We may also get information from the Businesses we have commercial relationships with in the course of providing services to you and them. The information we get is your name, contact details, activities carried out between parties under contract relating to the issuance or redemption of I-RECs. We get this information from the Central Issuers, your country’s Issuer, Registry operators, Platform operators.
When making such data transfers, we will ensure the security of that data by using means which are encrypted and free from viruses. We will also ensure that only data that is necessary for the transfer or processing by the recipient is transferred to comply with the data minimisation principle. Where any records of your data have been erased in compliance with this policy, we will alert any recipients of such data to delete their copy of the data.

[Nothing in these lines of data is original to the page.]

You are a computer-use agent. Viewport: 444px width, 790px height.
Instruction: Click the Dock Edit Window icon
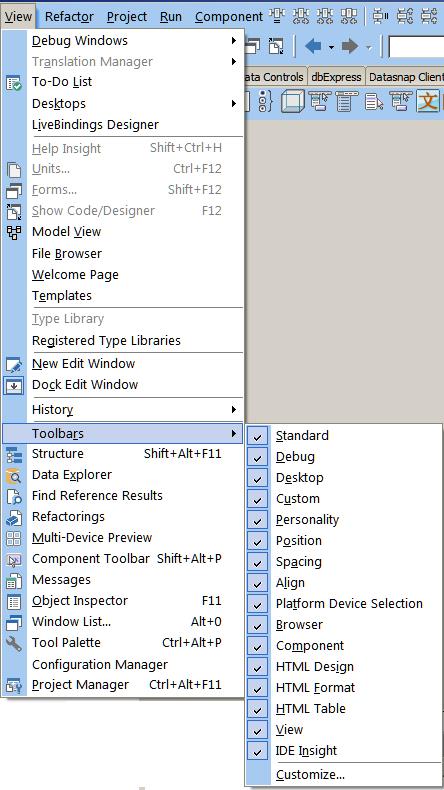coord(14,385)
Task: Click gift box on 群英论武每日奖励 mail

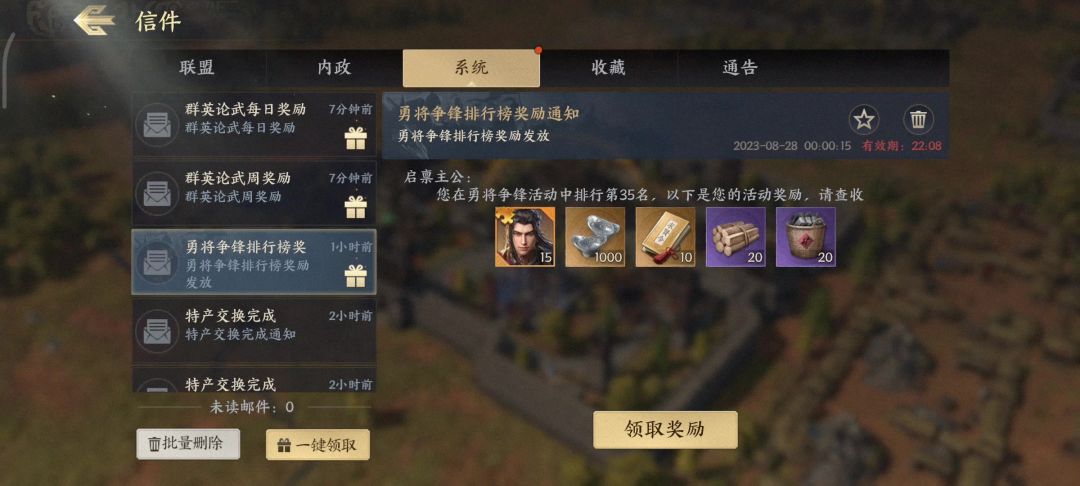Action: 355,138
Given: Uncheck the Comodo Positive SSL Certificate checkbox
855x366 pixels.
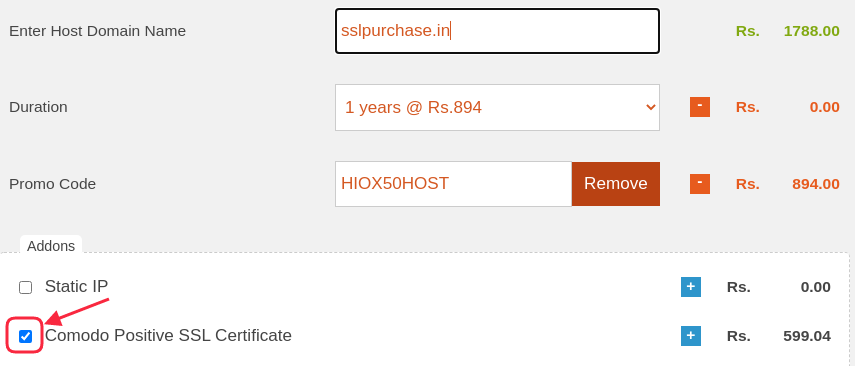Looking at the screenshot, I should pyautogui.click(x=25, y=336).
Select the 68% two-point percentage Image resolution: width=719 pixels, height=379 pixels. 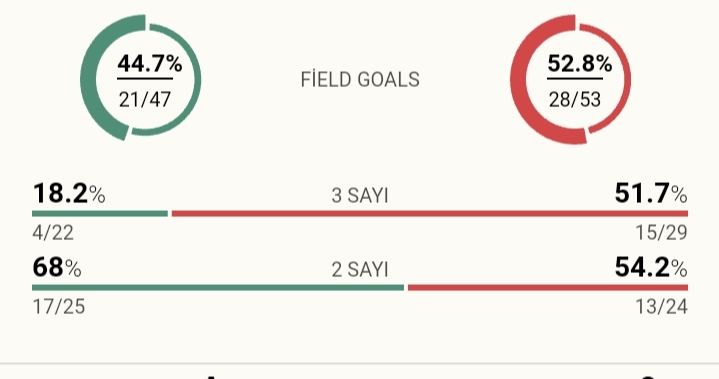coord(57,267)
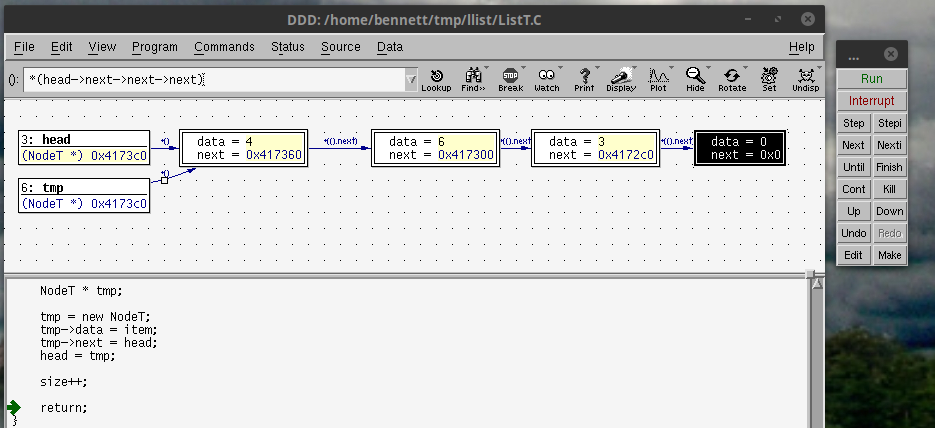Click the Rotate toolbar icon
The height and width of the screenshot is (428, 935).
pyautogui.click(x=732, y=79)
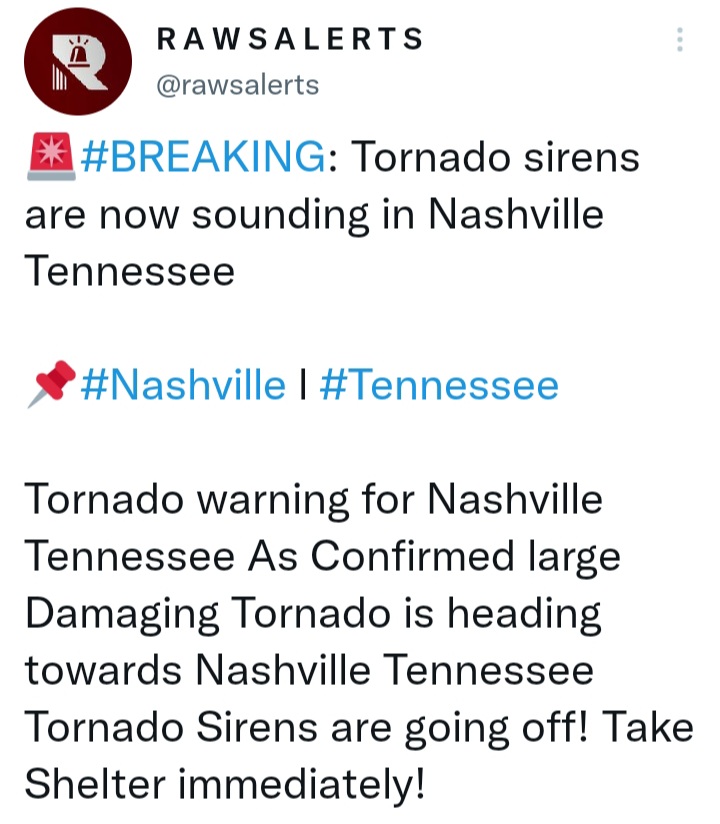Click the red siren emoji before #BREAKING

50,157
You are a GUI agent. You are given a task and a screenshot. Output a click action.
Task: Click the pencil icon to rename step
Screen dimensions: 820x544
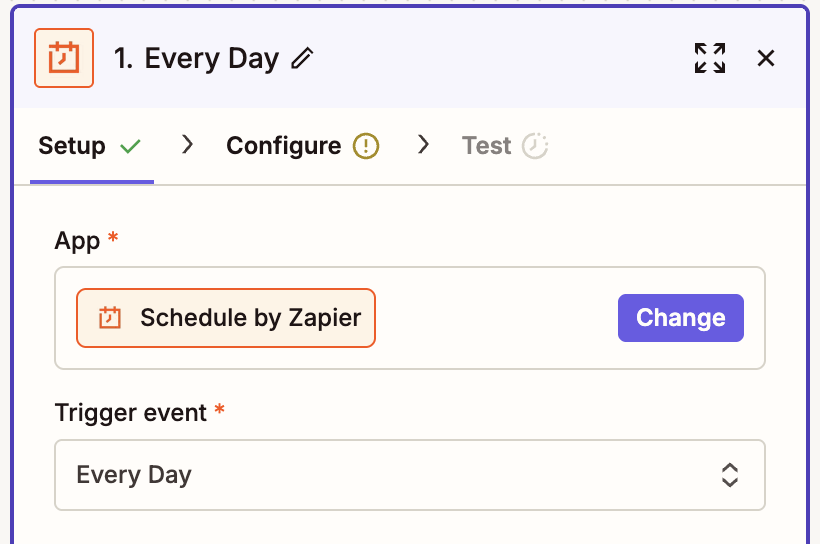click(302, 59)
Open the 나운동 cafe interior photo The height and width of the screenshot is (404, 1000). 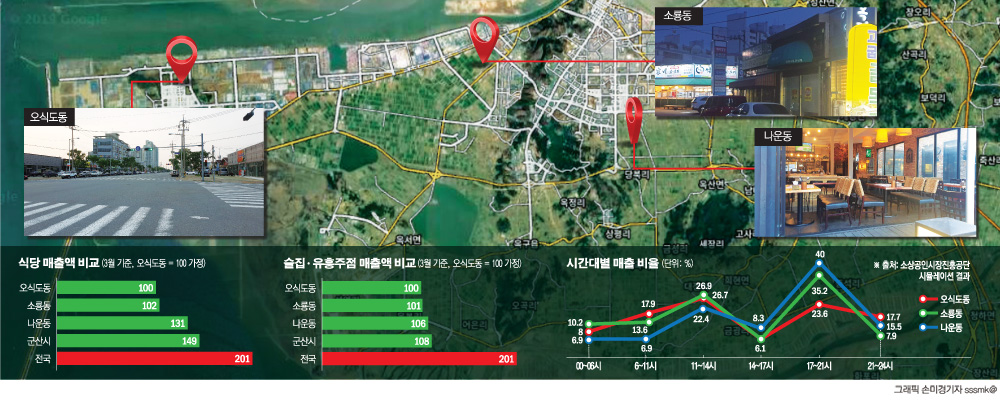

More information on the relationships between different
Accredited Entities and Market Entities and reasons for
sharing data between them, are made available in the
Product Code or International Attribute Tracking
Standard. Data is only shared in this manner to comply
with our obligations, provide our services to you or
other related entities and for our legitimate interest.
Data will never be shared for the purposes of direct
marketing.
For MiQ users
We share your data frequently with MiQ Services for the
purposes of delivering their product on our Registry and
in compliance with the MiQ Program Guide and MiQ
Standard. We have an EU GDPR and UK GDPR compliant Data
Sharing Agreement with MiQ Services. Our processing of
your data on the Registry will continue to be in line
with this Privacy Notice, however, MiQ Services is also
a joint controller of your data on the Registry.
Changes to this policy
If in the future, changes are made to this Privacy Policy, we will post the new policy on this website. If the new policy is somehow materially less restrictive or protective of your privacy than the current policy, we will not apply the less protective aspects of the revised policy to information you have previously provided to us without first obtaining your consent.
We reserve the right to change this Privacy Policy in the future. Your continued use of this website and our services following a change in the Privacy Policy represents consent to the new policy to the fullest extent permitted by law.
We will not process your data in any way that violates your contractual agreement with us.
We encourage you to periodically review this Privacy Policy.
This Privacy Statement was last updated on 05 September
2022.
Questions
For questions regarding this policy or your data and how we process it, please contact us.
Further details on the acceptable use of our services can be found in our Standard Terms and Conditions for the respective services we provide to you.
How to complain.
You can contact us directly to complain at helpdesk@evident.global. You can also complain to the Dutch Data Protection Authority if you are unhappy with how we have used your data or managed your complaints about your data. You can contact them by writing to them: Autoriteit Persoonsgegevens, PO Box 93374, 2509 AJ DEN HAAG or by telephone +31(0)708888500.
You also have a right to complain to your local data protection authority where appropriate.